> [Stored entries]
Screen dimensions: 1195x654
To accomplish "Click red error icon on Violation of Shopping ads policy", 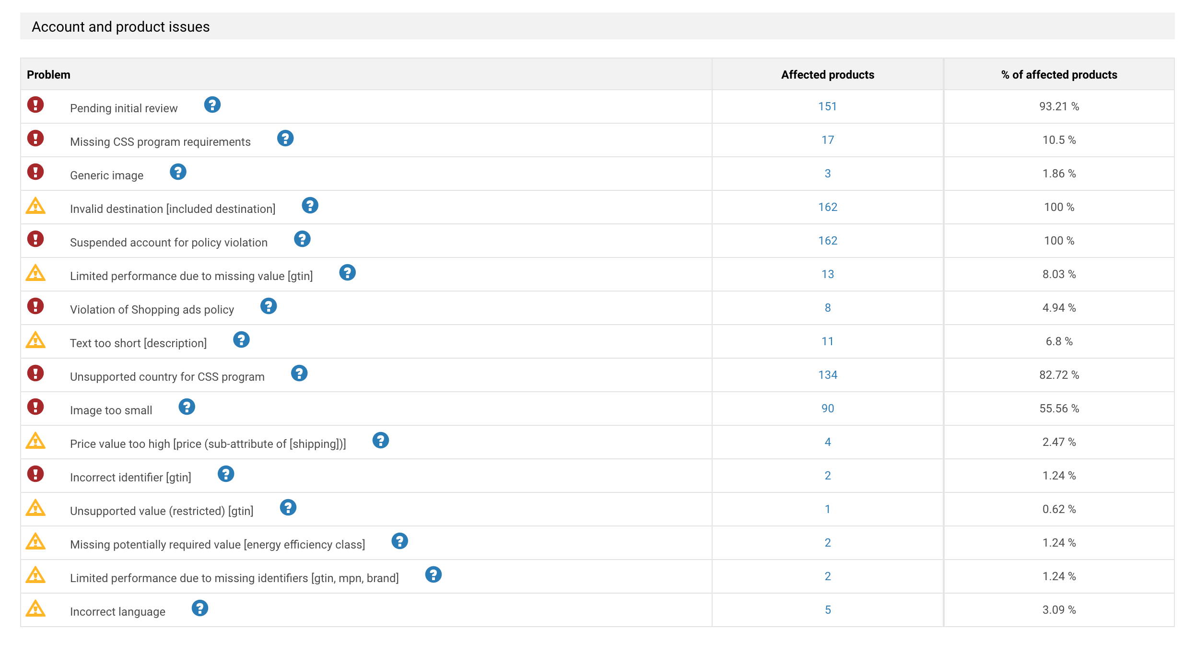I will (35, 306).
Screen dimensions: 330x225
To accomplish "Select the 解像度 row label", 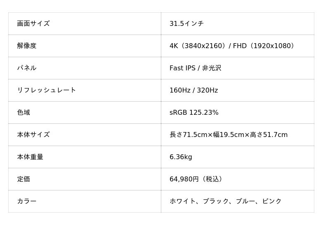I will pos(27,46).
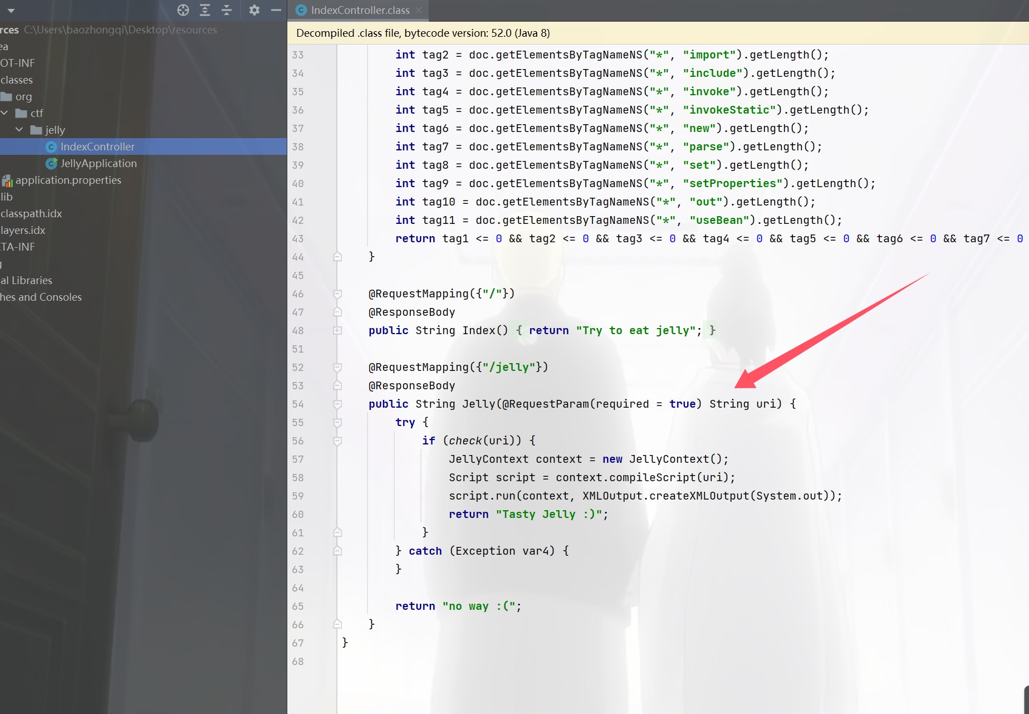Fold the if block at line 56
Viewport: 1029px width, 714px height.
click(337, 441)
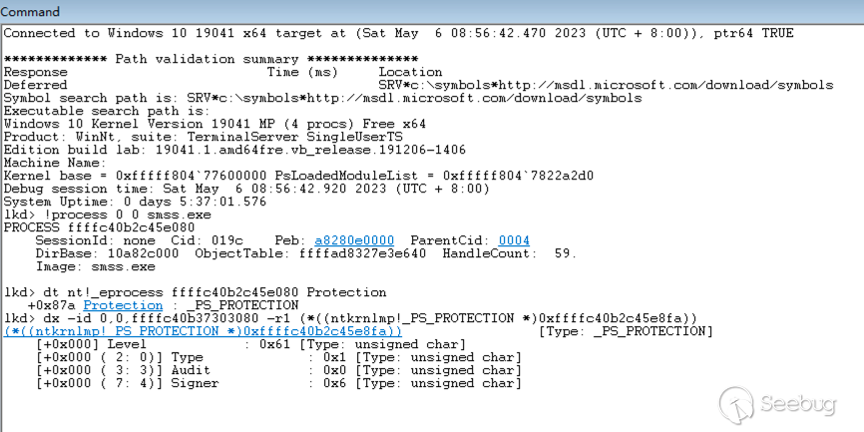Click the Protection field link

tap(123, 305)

> [PROBLEM STATEMENT]
As you read the records above, find each line that contains "dimensions" and copy it.

> [OUTPUT OF THE TASK]
Screen dimensions: 1195x654
Screen dimensions: 330x225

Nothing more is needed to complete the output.